Children with Addison’s disease undergoing ‘friendly fire’

The same head, torso and lateral fractures reported in children with terminally ill Addison’s disease are being found to be lethal elsewhere in the world.

Each year, more than 4,000 children under 5 die worldwide of a rare genetic disease that damages their brain and organs and leaves them in a potentially fatal coma or vegetative state for a time.

Although the disease is non-euphoric, symptoms are virtually identical — depressed limb movement, fuzzy vision and headaches. Most children with Addison’s survive.

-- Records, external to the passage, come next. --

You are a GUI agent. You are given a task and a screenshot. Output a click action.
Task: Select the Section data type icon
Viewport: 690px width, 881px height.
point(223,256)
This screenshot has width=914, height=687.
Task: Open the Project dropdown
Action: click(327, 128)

But it’s unclear whether diagnoses are being made for children around the world. A new study found that while the amount of progress made in treating children with Addison’s disease worldwide had doubled over the past decade, many more children could die.

Researchers from the University of Alberta in Canada surveyed school libraries and community centers in British Columbia, Australia, Japan, Norway, Hong Kong, Belgium, Norway, Ireland, South Africa, Sweden, Spain, Singapore, The Netherlands, and the United States to collect genetic data for the disease, which causes brain damage and motor and cognitive problems.

Their findings suggest that while some children diagnosed with Addison’s do show significant progress worldwide, other children don’t. What’s more, children who do show improvement can ultimately progress rapidly, and there’s an alarming number of cases of them with this disease in the U.S.

The team, which also included researchers from Columbia University, interviewed doctors, therapists, patients and their families in 37 cities to find out where children with the disease were diagnosed and how they were treated.

The researchers analyzed the journal Infectious Diseases Society of America database of only 4,100 cases from 1998 to 2011, and found that globally, cases of children with the disease increased from about 2,100 to 3,900 over a decade.